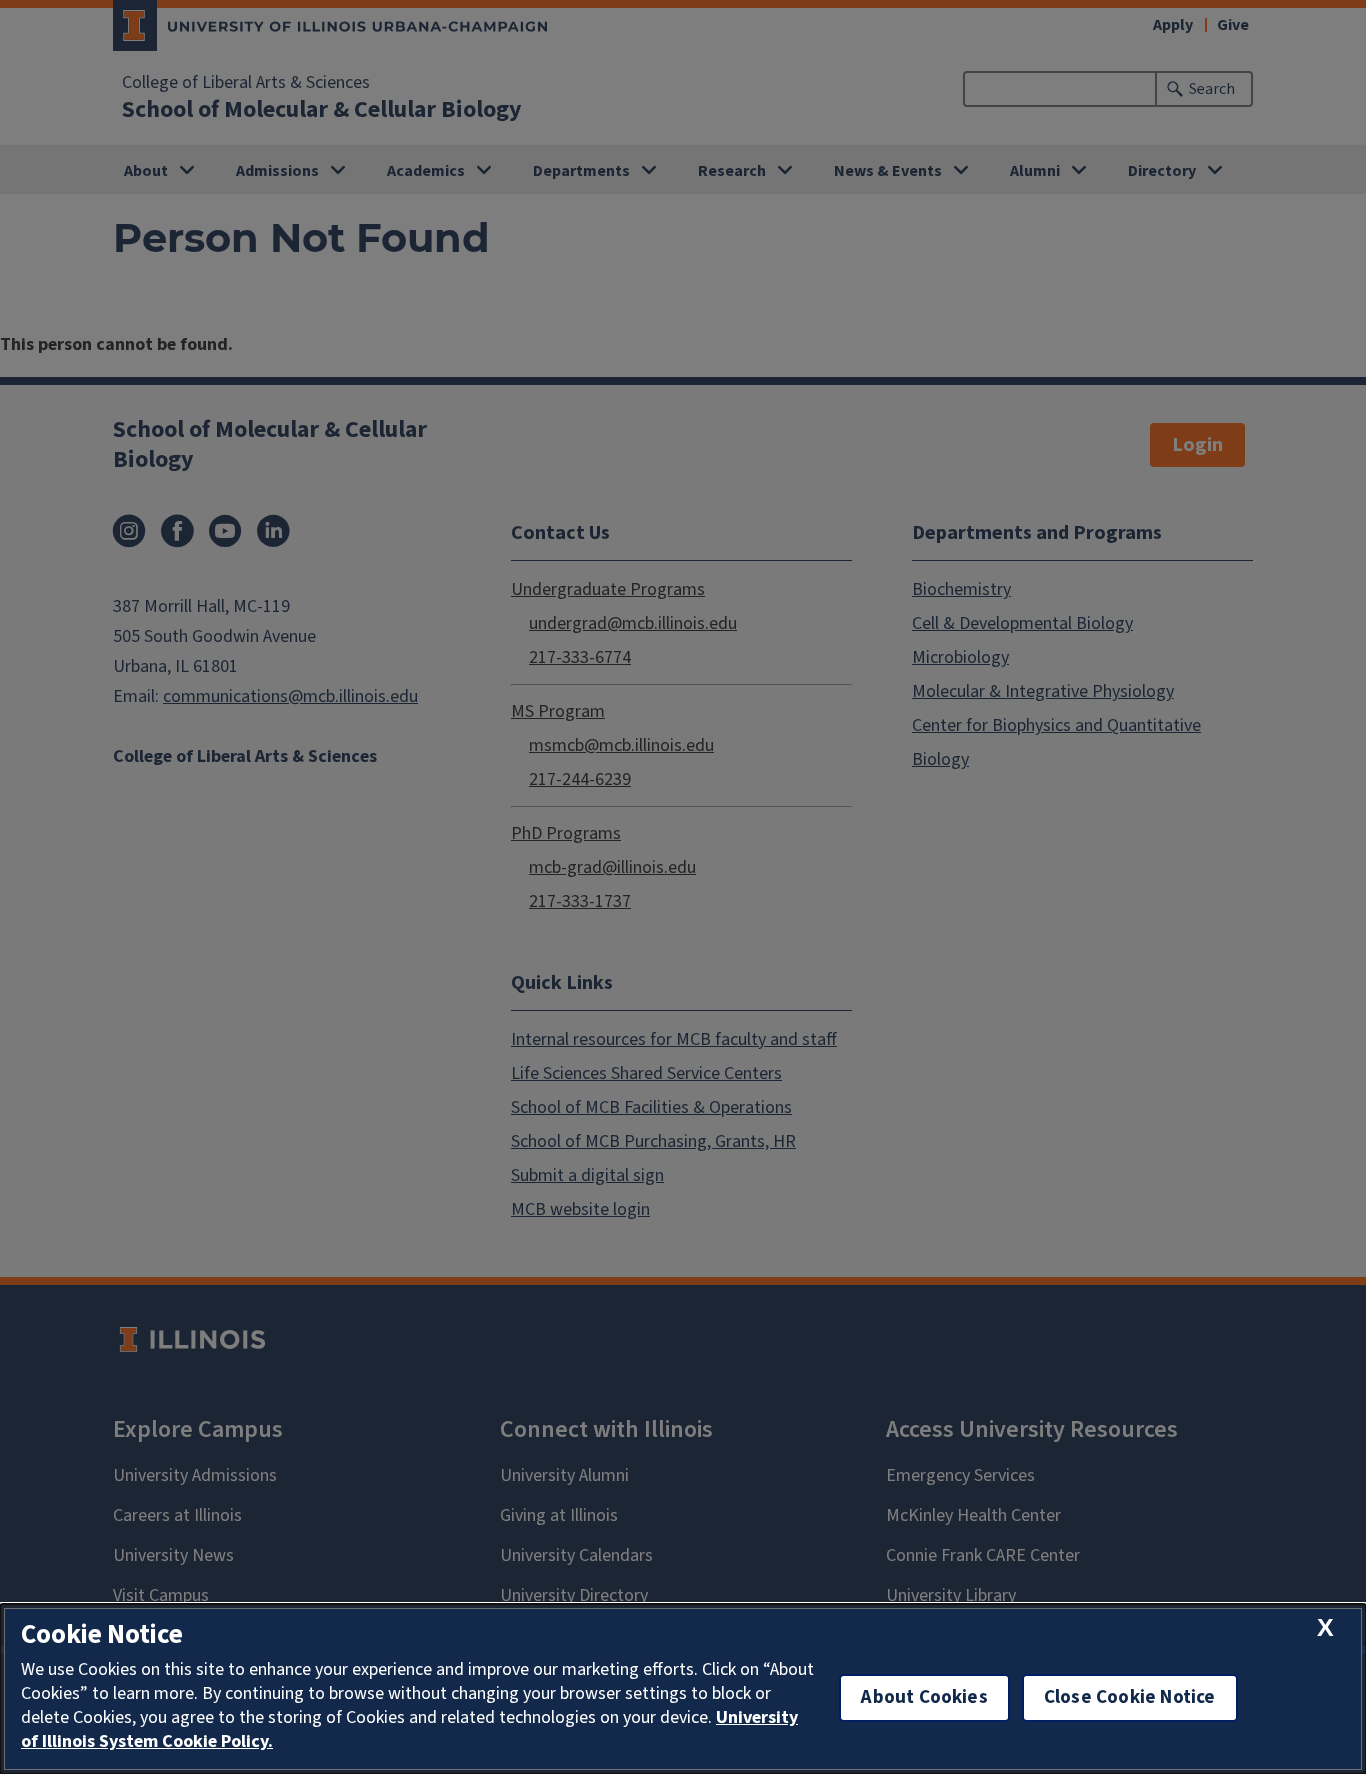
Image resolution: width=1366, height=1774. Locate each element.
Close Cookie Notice (1130, 1697)
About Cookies (924, 1697)
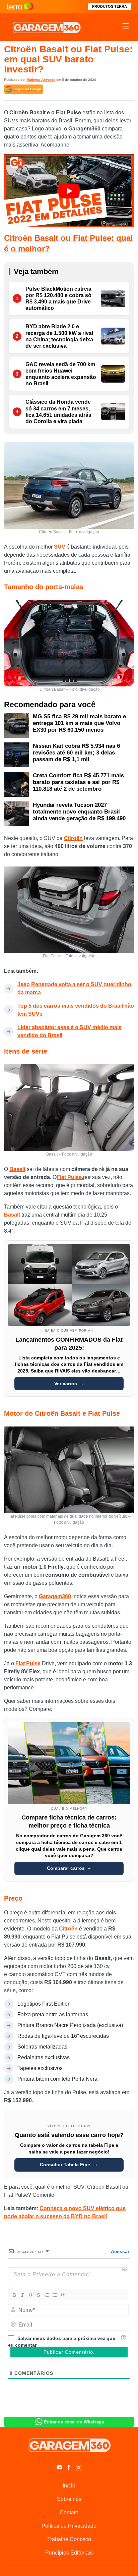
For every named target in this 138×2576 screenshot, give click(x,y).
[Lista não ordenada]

- - - - - - -

EXERCISE:
Each line from the one holding "Close Cookie Notice (1130, 1697)" through the last line of the records above must be duplicated exactly, and pictures must not be.

OUTPUT FOR THIS TASK:
Close Cookie Notice (1130, 1697)
About Cookies (924, 1697)
For every named target in this 138×2576 screenshot, give click(x,y).
[Lista não ordenada]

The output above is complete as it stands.